**What is being asked:**
Repeat all of the material exactly, with no line missing.

**Provided data:**
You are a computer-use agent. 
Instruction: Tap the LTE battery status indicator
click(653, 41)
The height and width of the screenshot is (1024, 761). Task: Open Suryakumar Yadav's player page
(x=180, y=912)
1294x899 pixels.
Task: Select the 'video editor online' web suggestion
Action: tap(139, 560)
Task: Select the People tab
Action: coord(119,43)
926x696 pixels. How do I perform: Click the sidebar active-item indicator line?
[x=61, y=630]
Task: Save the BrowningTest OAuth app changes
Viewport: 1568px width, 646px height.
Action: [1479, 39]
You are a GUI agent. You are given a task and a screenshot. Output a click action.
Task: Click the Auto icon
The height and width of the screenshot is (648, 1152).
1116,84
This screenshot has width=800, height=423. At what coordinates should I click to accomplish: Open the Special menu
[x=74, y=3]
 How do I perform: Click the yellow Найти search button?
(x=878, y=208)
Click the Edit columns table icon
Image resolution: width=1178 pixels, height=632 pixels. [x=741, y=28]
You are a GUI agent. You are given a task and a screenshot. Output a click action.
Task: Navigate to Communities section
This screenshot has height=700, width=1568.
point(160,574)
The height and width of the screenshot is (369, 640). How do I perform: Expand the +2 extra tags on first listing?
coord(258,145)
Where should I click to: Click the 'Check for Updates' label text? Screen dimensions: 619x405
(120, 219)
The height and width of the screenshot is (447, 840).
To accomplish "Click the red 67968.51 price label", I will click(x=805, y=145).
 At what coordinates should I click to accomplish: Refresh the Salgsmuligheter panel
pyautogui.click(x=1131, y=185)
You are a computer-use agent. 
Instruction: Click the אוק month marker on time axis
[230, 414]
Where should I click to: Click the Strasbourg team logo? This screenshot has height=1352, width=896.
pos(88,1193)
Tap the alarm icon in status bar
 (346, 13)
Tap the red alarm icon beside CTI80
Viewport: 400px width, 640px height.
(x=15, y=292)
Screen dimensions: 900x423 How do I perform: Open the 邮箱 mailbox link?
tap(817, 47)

**Answer for the task:**
You are a computer-use agent. 
Instruction: Tap the LTE battery status indicator
click(653, 41)
The height and width of the screenshot is (1024, 761). Task: Open Suryakumar Yadav's player page
(x=180, y=912)
1294x899 pixels.
Task: Select the 'video editor online' web suggestion
Action: tap(139, 560)
Task: Select the People tab
Action: coord(119,43)
926x696 pixels. How do I perform: Click the sidebar active-item indicator line?
[x=61, y=630]
Task: Save the BrowningTest OAuth app changes
Viewport: 1568px width, 646px height.
Action: [1479, 39]
You are a GUI agent. You are given a task and a screenshot. Output a click action.
Task: Click the Auto icon
The height and width of the screenshot is (648, 1152).
1116,84
This screenshot has width=800, height=423. At what coordinates should I click to accomplish: Open the Special menu
[x=74, y=3]
 How do I perform: Click the yellow Найти search button?
(x=878, y=208)
Click the Edit columns table icon
Image resolution: width=1178 pixels, height=632 pixels. [x=741, y=28]
You are a GUI agent. You are given a task and a screenshot. Output a click action.
Task: Navigate to Communities section
This screenshot has height=700, width=1568.
point(160,574)
The height and width of the screenshot is (369, 640). How do I perform: Expand the +2 extra tags on first listing?
coord(258,145)
Where should I click to: Click the 'Check for Updates' label text? Screen dimensions: 619x405
(120, 219)
The height and width of the screenshot is (447, 840).
To accomplish "Click the red 67968.51 price label", I will click(x=805, y=145).
 At what coordinates should I click to accomplish: Refresh the Salgsmuligheter panel
pyautogui.click(x=1131, y=185)
You are a computer-use agent. 
Instruction: Click the אוק month marker on time axis
[230, 414]
Where should I click to: Click the Strasbourg team logo? This screenshot has height=1352, width=896.
pos(88,1193)
Tap the alarm icon in status bar
 (346, 13)
Tap the red alarm icon beside CTI80
Viewport: 400px width, 640px height.
(x=15, y=292)
Screen dimensions: 900x423 How do I perform: Open the 邮箱 mailbox link?
tap(817, 47)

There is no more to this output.